Goal of the exercise
Pictures are not part of the answer. Return the lines from the one containing "Open the picture" through the end of the data, both included, exactly as they appear.

Supplied entries
────────────────

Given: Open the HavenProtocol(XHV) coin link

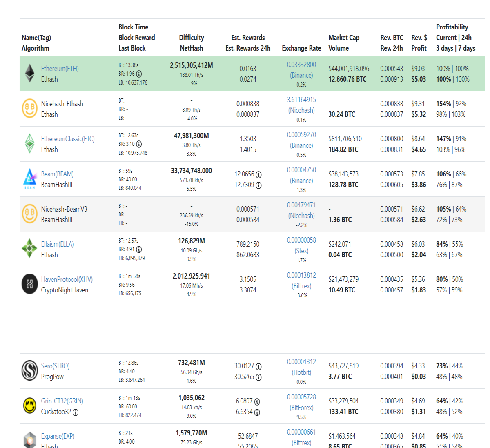Looking at the screenshot, I should [67, 279].
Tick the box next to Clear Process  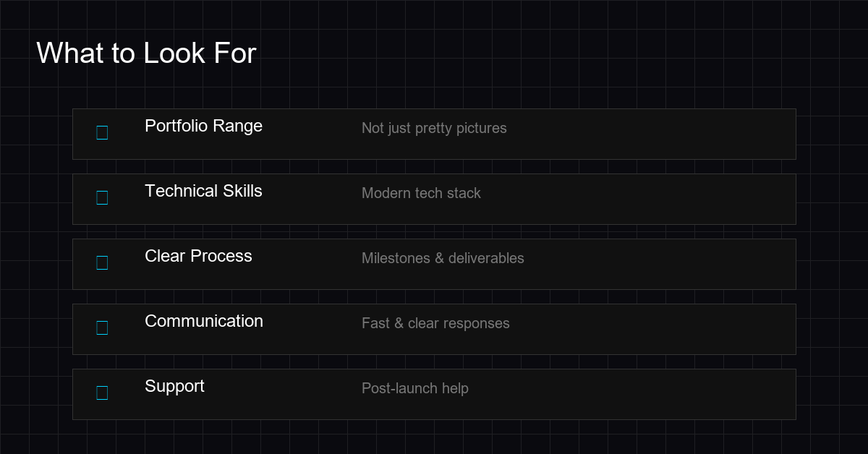click(102, 263)
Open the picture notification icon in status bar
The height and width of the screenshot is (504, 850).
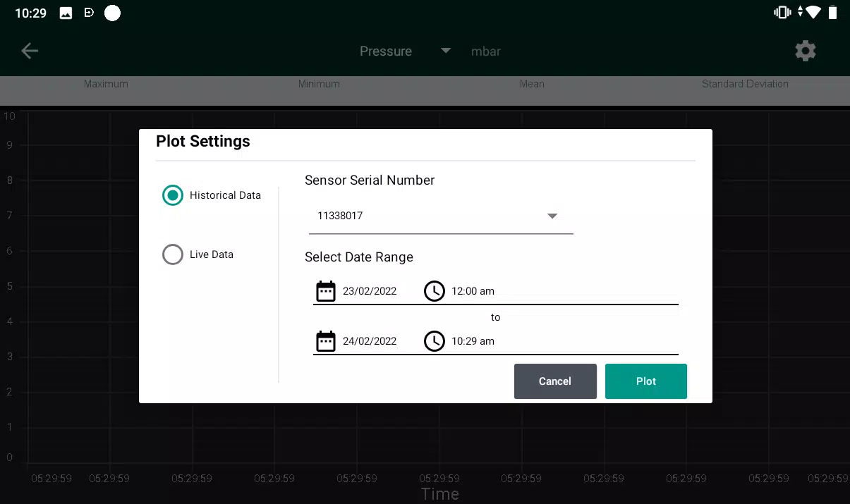pyautogui.click(x=66, y=13)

────────────────

Reply to the task
Open the picture notification icon in status bar
The height and width of the screenshot is (504, 850).
pyautogui.click(x=66, y=13)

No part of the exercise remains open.